* [Data in this exercise]:
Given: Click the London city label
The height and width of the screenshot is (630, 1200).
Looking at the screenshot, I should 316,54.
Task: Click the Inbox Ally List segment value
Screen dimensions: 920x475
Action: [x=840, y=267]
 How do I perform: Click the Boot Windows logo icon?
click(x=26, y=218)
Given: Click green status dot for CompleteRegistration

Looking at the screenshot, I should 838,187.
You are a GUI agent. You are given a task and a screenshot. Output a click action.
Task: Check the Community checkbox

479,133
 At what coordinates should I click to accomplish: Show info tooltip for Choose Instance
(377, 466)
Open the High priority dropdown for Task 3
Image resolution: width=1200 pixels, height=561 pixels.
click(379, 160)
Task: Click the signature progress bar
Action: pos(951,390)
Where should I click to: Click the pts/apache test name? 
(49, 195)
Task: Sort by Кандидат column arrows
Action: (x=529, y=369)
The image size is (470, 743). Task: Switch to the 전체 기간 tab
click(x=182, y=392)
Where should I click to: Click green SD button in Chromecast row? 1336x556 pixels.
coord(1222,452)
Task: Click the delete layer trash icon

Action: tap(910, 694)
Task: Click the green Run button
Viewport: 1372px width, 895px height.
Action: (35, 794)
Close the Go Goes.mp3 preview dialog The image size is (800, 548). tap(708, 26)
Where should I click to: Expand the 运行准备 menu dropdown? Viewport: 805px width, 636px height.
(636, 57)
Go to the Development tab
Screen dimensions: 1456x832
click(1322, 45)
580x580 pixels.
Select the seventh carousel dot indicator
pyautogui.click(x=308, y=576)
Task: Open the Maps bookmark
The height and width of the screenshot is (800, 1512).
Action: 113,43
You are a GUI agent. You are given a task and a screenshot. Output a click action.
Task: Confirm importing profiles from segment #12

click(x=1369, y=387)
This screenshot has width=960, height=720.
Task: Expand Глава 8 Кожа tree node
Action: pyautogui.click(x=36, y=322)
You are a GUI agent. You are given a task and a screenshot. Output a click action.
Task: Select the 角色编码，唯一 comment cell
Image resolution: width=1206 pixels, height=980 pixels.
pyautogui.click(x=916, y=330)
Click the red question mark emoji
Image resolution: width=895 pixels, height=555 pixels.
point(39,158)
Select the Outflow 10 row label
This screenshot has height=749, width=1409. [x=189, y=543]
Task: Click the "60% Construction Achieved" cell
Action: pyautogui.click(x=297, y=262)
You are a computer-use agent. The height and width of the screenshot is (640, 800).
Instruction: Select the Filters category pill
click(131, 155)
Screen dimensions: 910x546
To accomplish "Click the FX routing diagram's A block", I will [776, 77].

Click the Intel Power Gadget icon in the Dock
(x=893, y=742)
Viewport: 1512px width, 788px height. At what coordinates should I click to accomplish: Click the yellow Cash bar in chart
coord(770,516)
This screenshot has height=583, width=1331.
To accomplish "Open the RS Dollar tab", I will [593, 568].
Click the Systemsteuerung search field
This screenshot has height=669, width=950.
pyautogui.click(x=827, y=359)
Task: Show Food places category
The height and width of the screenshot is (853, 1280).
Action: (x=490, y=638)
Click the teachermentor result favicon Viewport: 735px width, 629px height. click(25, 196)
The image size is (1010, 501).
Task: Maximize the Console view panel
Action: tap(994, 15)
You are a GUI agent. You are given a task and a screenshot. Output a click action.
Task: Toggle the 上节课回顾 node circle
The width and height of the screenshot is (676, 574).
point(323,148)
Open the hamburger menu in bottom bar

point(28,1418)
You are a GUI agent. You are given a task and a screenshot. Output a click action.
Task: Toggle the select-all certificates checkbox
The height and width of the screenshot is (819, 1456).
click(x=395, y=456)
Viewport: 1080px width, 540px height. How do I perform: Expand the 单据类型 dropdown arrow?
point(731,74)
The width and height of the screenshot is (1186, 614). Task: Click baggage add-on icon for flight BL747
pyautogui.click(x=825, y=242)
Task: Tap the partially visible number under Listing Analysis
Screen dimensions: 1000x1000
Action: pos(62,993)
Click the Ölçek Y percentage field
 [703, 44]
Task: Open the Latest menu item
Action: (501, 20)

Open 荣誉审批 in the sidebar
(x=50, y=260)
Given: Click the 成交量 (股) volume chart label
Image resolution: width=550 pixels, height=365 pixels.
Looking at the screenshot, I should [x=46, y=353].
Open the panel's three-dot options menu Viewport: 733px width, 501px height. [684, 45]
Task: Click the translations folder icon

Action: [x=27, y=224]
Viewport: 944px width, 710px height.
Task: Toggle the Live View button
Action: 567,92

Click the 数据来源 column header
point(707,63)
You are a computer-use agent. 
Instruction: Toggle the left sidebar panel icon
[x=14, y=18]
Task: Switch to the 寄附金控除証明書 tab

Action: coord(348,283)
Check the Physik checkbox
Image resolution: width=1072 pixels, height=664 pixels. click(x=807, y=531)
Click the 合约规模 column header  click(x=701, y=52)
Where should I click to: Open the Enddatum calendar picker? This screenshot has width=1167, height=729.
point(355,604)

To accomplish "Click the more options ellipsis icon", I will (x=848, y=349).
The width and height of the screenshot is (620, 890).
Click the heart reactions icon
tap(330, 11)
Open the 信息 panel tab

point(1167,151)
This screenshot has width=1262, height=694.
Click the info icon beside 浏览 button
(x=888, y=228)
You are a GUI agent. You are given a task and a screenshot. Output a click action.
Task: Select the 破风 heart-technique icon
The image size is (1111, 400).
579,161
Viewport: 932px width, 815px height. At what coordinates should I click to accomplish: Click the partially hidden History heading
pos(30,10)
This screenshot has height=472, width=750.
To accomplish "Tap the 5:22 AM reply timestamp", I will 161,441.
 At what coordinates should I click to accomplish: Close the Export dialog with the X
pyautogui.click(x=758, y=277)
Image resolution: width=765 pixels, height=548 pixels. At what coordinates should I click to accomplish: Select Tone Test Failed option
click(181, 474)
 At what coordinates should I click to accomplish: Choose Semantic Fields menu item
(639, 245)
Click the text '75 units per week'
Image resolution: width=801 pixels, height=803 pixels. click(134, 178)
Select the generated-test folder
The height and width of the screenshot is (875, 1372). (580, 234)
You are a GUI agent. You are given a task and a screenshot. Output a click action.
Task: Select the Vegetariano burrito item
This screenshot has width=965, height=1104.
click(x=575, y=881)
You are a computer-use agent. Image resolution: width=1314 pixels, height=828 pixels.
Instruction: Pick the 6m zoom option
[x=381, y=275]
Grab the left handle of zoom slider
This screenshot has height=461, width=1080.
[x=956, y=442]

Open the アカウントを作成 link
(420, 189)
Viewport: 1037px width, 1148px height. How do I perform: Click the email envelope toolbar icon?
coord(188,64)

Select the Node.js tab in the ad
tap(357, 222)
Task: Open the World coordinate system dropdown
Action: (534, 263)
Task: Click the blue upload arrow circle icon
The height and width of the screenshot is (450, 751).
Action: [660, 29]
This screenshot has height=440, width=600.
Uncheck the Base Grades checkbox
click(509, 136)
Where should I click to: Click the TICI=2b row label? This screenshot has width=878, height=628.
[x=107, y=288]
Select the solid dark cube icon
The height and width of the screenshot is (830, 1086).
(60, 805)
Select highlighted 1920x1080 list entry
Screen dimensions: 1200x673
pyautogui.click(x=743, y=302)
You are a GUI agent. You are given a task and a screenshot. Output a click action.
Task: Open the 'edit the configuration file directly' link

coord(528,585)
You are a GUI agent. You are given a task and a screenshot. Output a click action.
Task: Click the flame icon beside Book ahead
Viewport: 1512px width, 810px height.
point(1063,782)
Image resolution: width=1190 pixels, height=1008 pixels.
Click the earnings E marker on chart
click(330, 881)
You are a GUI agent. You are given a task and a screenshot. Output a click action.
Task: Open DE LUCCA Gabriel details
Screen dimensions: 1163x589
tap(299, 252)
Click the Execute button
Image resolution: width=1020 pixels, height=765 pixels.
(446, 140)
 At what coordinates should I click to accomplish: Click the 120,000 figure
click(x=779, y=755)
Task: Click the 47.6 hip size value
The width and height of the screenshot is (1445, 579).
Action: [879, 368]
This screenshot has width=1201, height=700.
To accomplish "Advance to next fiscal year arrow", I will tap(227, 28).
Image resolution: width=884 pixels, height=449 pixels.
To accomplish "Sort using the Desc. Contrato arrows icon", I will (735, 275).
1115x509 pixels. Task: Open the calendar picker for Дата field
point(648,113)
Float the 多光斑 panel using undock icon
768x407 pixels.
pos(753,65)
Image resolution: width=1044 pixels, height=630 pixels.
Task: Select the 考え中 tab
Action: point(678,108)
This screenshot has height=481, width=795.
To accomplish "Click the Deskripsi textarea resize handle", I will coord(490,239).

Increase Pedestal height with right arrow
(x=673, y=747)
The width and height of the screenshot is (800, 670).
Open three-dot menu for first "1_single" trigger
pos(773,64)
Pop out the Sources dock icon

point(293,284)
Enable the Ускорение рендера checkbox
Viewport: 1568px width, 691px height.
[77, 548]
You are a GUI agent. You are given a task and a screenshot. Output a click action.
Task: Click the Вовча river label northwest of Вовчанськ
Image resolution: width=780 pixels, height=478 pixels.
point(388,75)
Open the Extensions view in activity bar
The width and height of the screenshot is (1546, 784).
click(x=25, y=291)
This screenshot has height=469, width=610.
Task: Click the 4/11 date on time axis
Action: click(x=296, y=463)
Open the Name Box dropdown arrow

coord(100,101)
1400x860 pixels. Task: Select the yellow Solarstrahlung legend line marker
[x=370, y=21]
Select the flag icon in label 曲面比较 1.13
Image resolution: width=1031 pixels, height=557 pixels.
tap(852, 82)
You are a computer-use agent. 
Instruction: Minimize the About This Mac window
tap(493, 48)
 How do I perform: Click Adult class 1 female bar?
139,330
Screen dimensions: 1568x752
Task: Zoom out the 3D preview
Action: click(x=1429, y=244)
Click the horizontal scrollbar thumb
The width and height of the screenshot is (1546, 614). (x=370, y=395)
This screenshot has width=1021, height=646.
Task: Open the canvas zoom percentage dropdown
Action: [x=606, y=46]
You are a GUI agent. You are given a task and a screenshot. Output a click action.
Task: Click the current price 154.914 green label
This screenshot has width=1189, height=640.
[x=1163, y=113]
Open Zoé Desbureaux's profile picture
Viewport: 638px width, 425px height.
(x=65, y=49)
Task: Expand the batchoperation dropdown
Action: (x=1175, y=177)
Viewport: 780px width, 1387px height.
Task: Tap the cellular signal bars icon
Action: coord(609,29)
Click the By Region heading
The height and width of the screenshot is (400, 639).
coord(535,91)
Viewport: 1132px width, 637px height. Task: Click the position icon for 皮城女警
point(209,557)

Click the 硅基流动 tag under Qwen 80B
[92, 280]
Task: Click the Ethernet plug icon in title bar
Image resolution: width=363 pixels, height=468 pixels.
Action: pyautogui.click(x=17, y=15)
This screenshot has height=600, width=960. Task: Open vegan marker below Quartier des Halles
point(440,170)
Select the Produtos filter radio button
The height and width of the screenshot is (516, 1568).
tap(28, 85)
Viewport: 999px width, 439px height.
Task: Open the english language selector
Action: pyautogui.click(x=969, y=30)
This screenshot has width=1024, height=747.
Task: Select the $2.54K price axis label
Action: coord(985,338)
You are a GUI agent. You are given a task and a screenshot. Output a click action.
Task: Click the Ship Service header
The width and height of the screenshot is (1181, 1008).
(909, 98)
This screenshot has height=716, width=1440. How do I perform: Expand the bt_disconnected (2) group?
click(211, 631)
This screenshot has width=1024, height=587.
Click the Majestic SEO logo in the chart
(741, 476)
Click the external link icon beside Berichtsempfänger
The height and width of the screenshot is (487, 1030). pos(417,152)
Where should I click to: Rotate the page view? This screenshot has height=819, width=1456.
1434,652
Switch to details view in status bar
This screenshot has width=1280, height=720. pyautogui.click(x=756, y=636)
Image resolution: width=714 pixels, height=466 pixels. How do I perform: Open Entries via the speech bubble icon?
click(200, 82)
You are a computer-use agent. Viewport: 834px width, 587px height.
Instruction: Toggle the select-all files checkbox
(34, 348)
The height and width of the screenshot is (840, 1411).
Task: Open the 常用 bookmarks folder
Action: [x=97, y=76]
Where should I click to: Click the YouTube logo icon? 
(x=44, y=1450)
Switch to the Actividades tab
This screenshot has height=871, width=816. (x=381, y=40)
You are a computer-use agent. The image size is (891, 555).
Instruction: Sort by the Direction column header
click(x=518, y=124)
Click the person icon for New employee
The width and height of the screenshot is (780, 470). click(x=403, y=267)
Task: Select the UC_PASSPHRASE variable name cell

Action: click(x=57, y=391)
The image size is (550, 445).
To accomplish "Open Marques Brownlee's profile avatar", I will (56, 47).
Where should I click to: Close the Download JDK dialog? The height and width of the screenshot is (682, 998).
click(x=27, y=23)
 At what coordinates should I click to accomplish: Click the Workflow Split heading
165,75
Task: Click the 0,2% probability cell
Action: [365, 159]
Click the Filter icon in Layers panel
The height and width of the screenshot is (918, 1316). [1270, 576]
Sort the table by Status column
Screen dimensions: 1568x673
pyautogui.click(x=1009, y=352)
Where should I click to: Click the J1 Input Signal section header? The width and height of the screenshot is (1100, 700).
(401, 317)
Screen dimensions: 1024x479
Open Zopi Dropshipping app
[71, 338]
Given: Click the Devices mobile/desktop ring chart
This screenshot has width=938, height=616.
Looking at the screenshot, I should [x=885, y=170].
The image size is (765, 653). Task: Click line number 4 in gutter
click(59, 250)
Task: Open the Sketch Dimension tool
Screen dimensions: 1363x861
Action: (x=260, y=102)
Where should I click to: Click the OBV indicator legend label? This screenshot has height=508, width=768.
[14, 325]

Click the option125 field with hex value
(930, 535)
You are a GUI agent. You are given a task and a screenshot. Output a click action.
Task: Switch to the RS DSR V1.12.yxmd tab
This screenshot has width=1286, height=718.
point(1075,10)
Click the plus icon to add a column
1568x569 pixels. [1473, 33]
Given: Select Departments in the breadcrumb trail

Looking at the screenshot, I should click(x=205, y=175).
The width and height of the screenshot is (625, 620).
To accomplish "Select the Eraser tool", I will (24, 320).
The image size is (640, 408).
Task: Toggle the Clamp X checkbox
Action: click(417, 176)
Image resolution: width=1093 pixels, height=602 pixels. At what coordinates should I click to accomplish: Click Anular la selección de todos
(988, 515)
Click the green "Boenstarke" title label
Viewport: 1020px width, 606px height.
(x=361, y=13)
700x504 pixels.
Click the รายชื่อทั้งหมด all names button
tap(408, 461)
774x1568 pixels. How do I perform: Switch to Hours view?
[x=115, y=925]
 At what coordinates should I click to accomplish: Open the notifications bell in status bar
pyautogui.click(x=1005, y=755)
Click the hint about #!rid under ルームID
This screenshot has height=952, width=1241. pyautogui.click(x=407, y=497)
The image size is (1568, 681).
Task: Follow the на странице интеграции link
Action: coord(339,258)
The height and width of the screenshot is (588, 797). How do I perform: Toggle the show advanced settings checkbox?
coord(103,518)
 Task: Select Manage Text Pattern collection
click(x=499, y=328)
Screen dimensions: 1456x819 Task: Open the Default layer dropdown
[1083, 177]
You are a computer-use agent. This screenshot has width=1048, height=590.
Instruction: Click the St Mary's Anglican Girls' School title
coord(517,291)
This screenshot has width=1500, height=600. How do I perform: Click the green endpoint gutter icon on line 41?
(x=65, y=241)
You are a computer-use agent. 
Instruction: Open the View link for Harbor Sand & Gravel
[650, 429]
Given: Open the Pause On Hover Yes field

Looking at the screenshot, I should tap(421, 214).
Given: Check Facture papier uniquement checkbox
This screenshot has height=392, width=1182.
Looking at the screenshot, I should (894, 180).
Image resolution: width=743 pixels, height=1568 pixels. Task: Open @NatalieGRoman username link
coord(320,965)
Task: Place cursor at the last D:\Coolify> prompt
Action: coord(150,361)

* [The problem]:
The response should hold exactly the lines starting at the line with "This screenshot has height=481, width=795." and ending at the line with "Select the flag icon in label 曲面比较 1.13", and no other line of the material above.

* [Expected answer]:
This screenshot has height=481, width=795.
To accomplish "Click the Deskripsi textarea resize handle", I will coord(490,239).

Increase Pedestal height with right arrow
(x=673, y=747)
The width and height of the screenshot is (800, 670).
Open three-dot menu for first "1_single" trigger
pos(773,64)
Pop out the Sources dock icon

point(293,284)
Enable the Ускорение рендера checkbox
Viewport: 1568px width, 691px height.
[77, 548]
You are a GUI agent. You are given a task and a screenshot. Output a click action.
Task: Click the Вовча river label northwest of Вовчанськ
Image resolution: width=780 pixels, height=478 pixels.
point(388,75)
Open the Extensions view in activity bar
The width and height of the screenshot is (1546, 784).
click(x=25, y=291)
This screenshot has height=469, width=610.
Task: Click the 4/11 date on time axis
Action: click(x=296, y=463)
Open the Name Box dropdown arrow

coord(100,101)
1400x860 pixels. Task: Select the yellow Solarstrahlung legend line marker
[x=370, y=21]
Select the flag icon in label 曲面比较 1.13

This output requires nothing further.